Die frühen siebziger Jahre standen im Zeichen von Japans industriellem und technologischem Aufschwung. Es waren Zeiten voller Hoffnung und Lebenshunger. Ich brachte die höhere Schule hinter mich, jobbte in den Ferien als Kellner und erstand mein erstes Motorrad: eine Yamaha 125, keine Spitzenmaschine, aber nicht schlecht für den Anfang. Mit sehr unjapanischer Laxheit bereitete ich meine Aufnahmeprüfung für die Tokio-Universität vor. Bei der schriftlichen Prüfung war ich ziemlich verkatert – nicht vom Lernen – und gähnte dem überwachenden Professor ein paarmal ungeniert ins Gesicht. Die Namen der Glücklichen wurden von den Universitäten auf großen Tafeln bekannt gegeben. Ich dachte, jetzt hast du deine Chance verpaßt, und war um so mehr überrascht, als ich meinen Namen auf einer dieser Tafeln entdeckte. Nun war ich zum hoffnungsvollen Studenten der Tokio-Universität avanciert, die Krone aller 360
Universitäten des Landes. Daß die ehrenwerte Alma Mater ein schwarzes Schaf in ihren Schoß aufgenommen hatte, zeigte sich bereits am Abend der Eintrittsfeier, als ich mich in betrunkenem Zustand sehr hemmungslos gebärdete. Die anwesenden Bonzen furchten bekümmert die Stirn, die Eltern in feierlichem Gewand sahen beflissen woanders hin, und die Mädchen kicherten. Meine Schwester – im blauroten Kimono wunderschön anzusehen – nippte elegant an ihrem Glas und tat so, als seien wir nicht verwandt. Am nächsten Tag wachte ich mit Kopfschmerzen auf.

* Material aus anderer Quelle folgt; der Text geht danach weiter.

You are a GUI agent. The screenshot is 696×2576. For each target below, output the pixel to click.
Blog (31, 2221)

Ich belegte die Fächer Betriebswirtschaft und Elektronik. Daneben lernte ich Sprachen: Französisch, Englisch, Latein. Als Kompensation führte ich einer jener Rockerbanden an, die mit mitternächtlichen Motorradrallyes ihre Mitbürger um den wohlverdienten Schlaf brachten. Ich fuhr meine Yamaha zu Schrott, brach mir das Schienbein und lief einen Monat auf Krücken herum. Danach wurde ich ruhiger.

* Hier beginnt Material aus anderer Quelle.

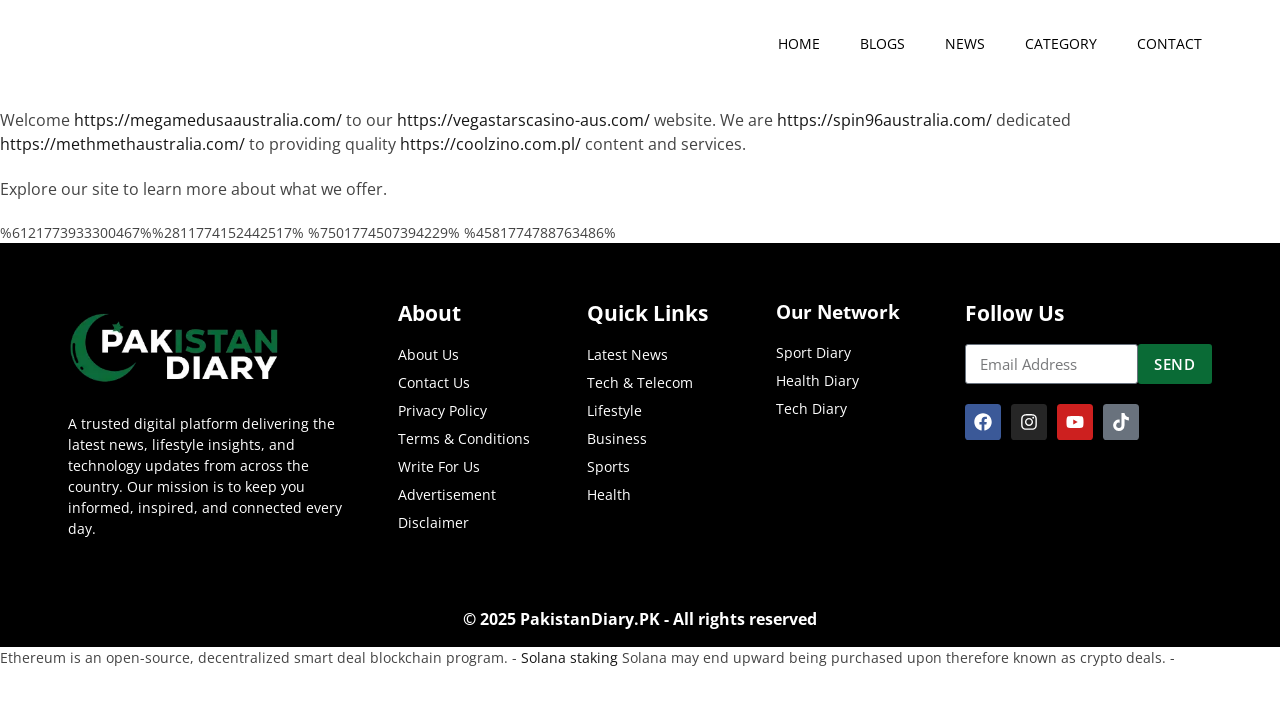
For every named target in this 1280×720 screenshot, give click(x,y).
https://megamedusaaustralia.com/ (208, 120)
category (1061, 43)
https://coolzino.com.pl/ (490, 144)
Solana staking (569, 657)
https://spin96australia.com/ (884, 120)
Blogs (882, 43)
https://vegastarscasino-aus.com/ (523, 120)
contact (1169, 43)
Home (799, 43)
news (965, 43)
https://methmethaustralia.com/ (122, 144)
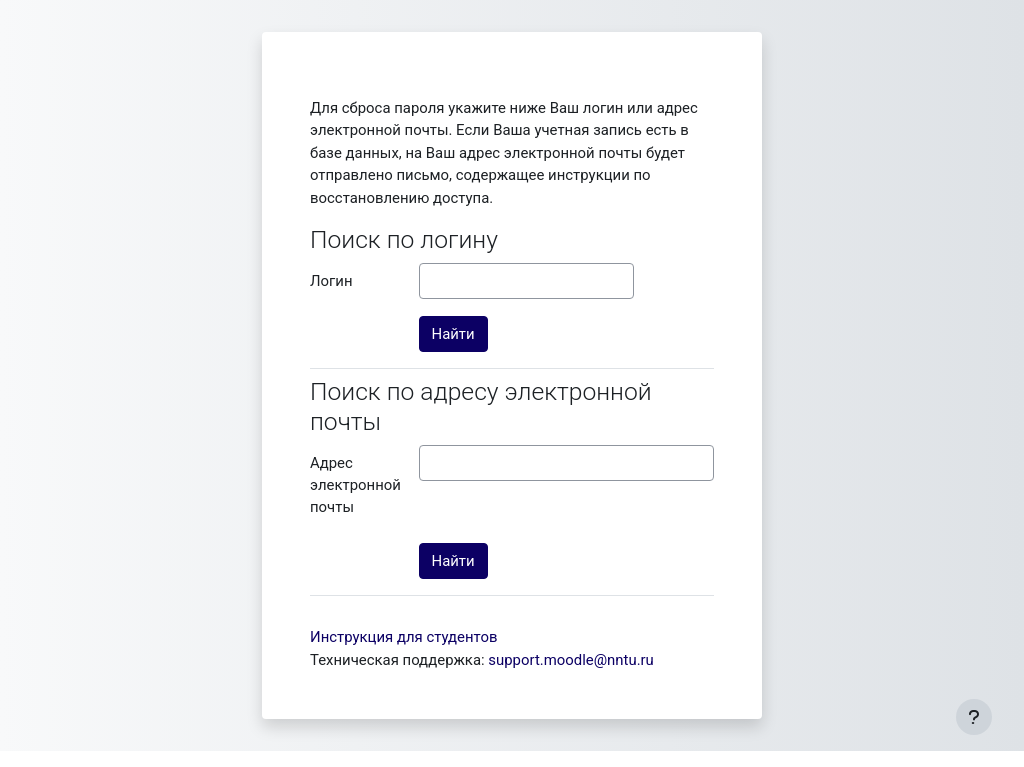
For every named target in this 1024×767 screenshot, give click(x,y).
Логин (331, 281)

Eine meiner Freundinnen war Filmfanatikerin. Trieben wir es nicht gerade auf einem Futon, saßen wir im Kino. La Nouvelle Vague. Godard und Truffaut. Ich las Pieyre de Mandiargues, Paul Nizan, Le Clézio, Lautréamont. Und bald auch Jean-Paul Sartre, Rosa Luxemburg und Bakunin. Es war die Zeit der Studentenbewegungen, der Demonstrationen gegen den Vietnam-Krieg. Ich war schon im vierten Jahr, als es los ging. Die Eltern drückten ein Auge zu, wenn ihre vielversprechenden Sprößlinge durch Tokios Straßen randalierten. Die Gesellschaft duldete diese Demonstrationen. Die Permissivität der Nachkriegsjahre hatte eine unreife, ichbezogene Generation herangezüchtet. Ich organisierte Sitzstreiks auf dem Campus, verteilte Flugblätter und hielt flammende Reden. Als Kind und Halbwüchsiger hatte ich bewußt – soweit man in diesem Alter etwas bewußt tut –
gegen jede Autorität rebelliert. Übte man Kritik an mir, war ich überzeugt, daß sämtliche Kritiker – gleich, ob es sich um meine Schwester, die Professoren oder jemand anderes handelte – unrecht haben mußten. Ein weiterer Grund mag gewesen sein, daß ich am Zerstören Spaß hatte. Es war erregend, Steine zu werfen, Verkehrsampeln zu zertrümmern, Polizisten zu verprügeln. Und wenn ich nicht so viel zerstören konnte, wie ich eigentlich wollte, so konnte ich wenigstens Widerstand leisten. Meine Gedanken bewegten sich ständig im Kreis: Wie klug bin ich, daß ich weiß, daß ich nichts weiß. Wie einsichtig bin ich doch, mir meine Dummheit so weise vor Augen zu führen. Und wie beschränkt sind alle anderen, die nicht merken, daß ich eine Leuchte bin. Und so weiter, immer im Kreis.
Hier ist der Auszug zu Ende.